107. Exploring Information Retrieval: From Sparse to Dense Vector Representations

Aleksander Smywiński-Pohl, PhD – Computer Science Institute, AGH University of Krakow, Poland

Abstract

This presentation delves into the diverse approaches to information retrieval, comparing classical sparse text representations with cutting-edge dense text representations.

In the initial segment, we embark on a journey into classical information retrieval methods, employing powerful software tools like ElasticSearch and SOLR. We delve into the intricacies of the BM25 model, shedding light on challenges pertaining to inflectional languages.

The second part of this presentation delves into contemporary advancements in information retrieval.
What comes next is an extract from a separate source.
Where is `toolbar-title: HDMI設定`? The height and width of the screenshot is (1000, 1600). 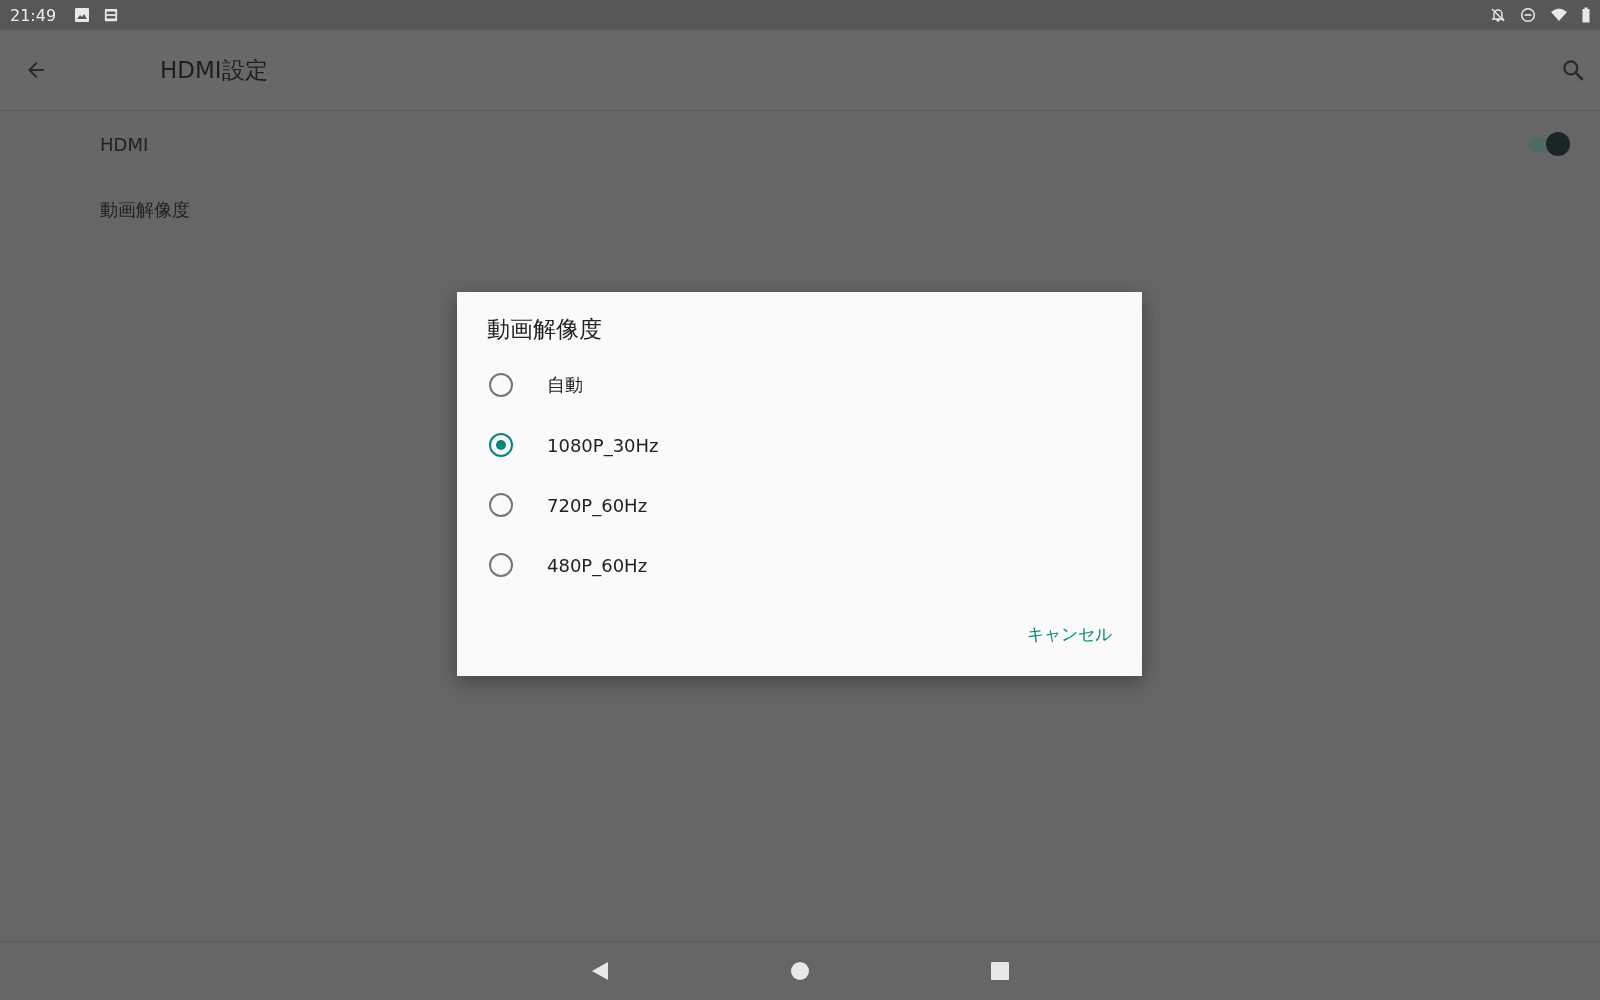 toolbar-title: HDMI設定 is located at coordinates (214, 70).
We explore text representations grounded in the transformative architecture, navigating through a comprehensive search pipeline that encompasses a dense retriever, re-ranker, and a question-answering reader. Additionally, we showcase models proficient in generating dense representations, such as DPR and E5.
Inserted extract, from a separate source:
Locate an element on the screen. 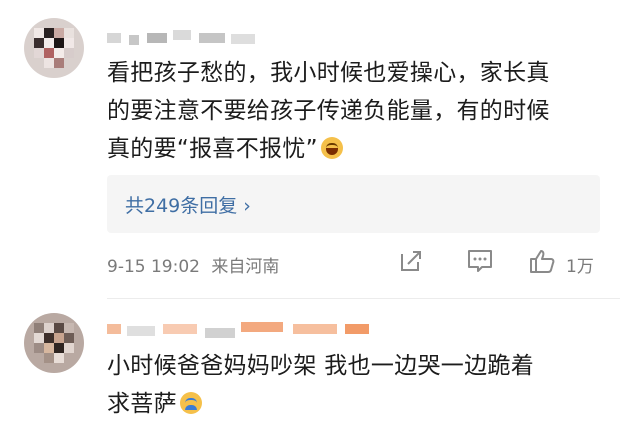 This screenshot has width=620, height=431. comment-meta: 9-15 19:02 来自河南 is located at coordinates (193, 264).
In closing, we weigh the performance of both sparse and dense retrievers, offering insightful considerations to conclude our exploration of these information retrieval methodologies.

About the author

Dr. Aleksander Smywiński-Pohl is a researcher in natural language processing. He received his Ph.D. in 2015 from AGH University of Science and Technology in Krakow for the work entitled: Automatic extraction of semantic relations from Polish texts. His primary research interests concentrate on the application of modern NLP techniques in a broad range of practical problems. In 2017, he started a research project funded by the Polish National Center for Research and Development (NCBR) devoted to the construction of an intelligent legal information system called 0„Lemkin”. He also participated in other projects aimed at building the Polish language model for application in Automatic Speech Recognition, sentiment analysis of user-generated content, monitoring contents of the public media as well as cyberbullying and self-harm detection. Currently he works together with Tomer Libal in a grant sponsored by FNR and NCBR on automatic question answering for court cases.